## Instructions to follow
The word "computer" turns up on some lines of this data; say how many, and give no other text.
::::::::::
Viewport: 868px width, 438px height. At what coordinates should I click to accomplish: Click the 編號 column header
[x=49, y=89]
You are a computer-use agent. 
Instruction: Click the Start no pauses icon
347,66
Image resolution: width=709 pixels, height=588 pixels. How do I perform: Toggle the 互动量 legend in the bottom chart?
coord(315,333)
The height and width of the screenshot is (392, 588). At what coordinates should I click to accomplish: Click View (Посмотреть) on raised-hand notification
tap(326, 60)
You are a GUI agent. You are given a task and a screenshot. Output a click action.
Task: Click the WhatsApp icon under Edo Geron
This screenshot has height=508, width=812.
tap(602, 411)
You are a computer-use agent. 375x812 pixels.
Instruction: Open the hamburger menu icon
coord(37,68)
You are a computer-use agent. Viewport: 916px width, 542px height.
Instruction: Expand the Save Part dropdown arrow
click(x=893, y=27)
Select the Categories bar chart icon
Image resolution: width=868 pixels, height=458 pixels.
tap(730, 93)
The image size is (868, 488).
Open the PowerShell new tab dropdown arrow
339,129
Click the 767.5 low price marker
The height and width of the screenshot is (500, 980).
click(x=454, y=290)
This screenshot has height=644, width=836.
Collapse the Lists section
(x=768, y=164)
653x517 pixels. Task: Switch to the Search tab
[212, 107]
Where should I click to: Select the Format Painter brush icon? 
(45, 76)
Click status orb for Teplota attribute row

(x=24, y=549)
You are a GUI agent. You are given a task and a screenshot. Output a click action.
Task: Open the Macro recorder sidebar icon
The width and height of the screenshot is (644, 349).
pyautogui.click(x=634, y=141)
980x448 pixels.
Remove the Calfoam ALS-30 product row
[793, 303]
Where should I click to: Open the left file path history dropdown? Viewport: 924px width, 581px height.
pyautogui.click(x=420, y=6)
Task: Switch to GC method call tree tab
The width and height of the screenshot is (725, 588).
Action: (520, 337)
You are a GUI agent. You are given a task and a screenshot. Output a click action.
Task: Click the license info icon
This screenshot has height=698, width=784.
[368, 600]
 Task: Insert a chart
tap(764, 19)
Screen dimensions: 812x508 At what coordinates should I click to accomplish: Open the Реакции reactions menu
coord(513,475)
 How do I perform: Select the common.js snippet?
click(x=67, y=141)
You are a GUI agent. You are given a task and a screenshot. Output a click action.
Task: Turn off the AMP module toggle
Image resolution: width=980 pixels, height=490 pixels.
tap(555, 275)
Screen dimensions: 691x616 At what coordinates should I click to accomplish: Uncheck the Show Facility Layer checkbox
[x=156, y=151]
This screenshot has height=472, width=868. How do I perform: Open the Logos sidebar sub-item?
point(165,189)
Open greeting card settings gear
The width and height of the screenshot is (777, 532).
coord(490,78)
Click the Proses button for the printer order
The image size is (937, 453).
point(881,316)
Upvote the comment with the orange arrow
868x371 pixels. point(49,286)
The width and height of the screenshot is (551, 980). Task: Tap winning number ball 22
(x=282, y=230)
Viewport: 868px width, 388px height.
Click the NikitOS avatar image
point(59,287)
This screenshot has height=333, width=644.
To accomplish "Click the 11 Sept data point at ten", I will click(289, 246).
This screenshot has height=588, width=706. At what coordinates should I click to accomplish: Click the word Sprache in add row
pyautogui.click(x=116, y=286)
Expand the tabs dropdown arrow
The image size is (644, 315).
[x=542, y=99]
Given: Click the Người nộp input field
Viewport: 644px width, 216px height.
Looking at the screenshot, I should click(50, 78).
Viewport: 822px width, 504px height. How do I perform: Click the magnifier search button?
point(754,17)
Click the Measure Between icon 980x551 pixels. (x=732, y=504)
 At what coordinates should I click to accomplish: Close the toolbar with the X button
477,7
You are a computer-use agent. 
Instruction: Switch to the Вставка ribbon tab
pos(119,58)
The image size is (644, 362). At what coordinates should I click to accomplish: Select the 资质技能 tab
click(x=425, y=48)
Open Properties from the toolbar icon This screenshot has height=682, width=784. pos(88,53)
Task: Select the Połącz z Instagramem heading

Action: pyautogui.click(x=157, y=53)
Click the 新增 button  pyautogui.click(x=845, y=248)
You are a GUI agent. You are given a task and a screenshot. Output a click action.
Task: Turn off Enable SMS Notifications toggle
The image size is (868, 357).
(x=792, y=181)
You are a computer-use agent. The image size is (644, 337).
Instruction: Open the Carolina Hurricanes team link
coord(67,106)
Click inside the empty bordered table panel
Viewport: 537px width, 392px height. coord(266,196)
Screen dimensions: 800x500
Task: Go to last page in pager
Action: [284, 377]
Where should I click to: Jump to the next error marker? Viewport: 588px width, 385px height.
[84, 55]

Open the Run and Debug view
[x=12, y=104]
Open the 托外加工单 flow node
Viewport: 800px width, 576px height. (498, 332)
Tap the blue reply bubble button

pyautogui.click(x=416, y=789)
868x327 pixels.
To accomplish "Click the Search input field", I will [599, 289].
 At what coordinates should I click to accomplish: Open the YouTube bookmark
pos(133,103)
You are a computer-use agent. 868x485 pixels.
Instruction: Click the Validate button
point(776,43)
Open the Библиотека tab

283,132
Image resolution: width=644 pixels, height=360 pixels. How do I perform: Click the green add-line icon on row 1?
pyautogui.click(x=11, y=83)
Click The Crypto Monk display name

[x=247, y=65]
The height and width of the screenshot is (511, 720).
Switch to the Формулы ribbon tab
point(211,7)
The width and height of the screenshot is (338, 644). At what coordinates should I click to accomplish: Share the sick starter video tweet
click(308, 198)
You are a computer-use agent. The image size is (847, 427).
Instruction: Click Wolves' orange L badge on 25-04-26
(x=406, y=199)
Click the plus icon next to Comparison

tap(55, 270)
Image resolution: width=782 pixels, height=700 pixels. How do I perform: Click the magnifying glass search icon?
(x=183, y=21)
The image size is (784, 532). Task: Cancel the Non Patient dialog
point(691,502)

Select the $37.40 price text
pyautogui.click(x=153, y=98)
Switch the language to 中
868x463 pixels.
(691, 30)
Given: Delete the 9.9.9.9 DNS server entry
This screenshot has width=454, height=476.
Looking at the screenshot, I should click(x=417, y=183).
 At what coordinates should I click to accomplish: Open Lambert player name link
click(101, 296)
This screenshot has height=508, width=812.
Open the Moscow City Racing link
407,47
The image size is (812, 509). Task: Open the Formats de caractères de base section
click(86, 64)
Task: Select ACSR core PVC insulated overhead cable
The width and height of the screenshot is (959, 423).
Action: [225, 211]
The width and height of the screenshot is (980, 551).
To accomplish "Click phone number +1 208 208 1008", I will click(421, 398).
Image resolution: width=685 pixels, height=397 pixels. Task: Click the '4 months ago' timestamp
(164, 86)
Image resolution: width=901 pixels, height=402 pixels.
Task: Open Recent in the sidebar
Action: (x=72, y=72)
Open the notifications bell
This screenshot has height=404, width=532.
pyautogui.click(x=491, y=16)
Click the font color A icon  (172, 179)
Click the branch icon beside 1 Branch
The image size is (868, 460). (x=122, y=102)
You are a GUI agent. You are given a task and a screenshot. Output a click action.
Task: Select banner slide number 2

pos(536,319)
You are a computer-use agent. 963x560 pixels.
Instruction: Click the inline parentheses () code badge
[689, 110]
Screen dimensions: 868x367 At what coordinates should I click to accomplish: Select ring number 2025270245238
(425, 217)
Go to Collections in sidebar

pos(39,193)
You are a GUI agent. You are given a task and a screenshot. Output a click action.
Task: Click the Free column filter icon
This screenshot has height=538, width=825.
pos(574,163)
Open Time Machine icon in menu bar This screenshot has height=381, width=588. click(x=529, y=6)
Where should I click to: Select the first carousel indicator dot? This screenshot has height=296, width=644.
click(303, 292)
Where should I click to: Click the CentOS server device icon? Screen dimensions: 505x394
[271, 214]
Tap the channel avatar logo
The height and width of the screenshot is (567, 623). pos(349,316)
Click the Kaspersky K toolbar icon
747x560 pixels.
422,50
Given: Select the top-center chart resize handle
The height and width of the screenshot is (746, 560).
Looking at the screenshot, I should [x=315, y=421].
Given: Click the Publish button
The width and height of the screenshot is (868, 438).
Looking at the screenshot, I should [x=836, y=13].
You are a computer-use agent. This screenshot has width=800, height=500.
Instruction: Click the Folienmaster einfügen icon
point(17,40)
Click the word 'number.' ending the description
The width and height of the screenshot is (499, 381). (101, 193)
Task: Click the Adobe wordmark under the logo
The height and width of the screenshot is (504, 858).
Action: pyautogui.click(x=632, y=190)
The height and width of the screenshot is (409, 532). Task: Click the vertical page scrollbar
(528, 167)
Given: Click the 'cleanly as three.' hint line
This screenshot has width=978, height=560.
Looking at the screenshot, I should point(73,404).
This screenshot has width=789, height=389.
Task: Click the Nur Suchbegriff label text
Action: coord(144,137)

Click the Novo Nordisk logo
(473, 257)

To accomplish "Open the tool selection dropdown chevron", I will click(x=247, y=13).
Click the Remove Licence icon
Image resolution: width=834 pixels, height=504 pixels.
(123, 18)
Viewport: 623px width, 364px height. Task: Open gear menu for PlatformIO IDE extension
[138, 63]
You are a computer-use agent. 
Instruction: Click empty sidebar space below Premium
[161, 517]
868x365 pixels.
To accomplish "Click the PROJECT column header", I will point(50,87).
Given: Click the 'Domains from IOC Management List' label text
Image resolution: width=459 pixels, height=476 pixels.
::::::::::
## Answer box
10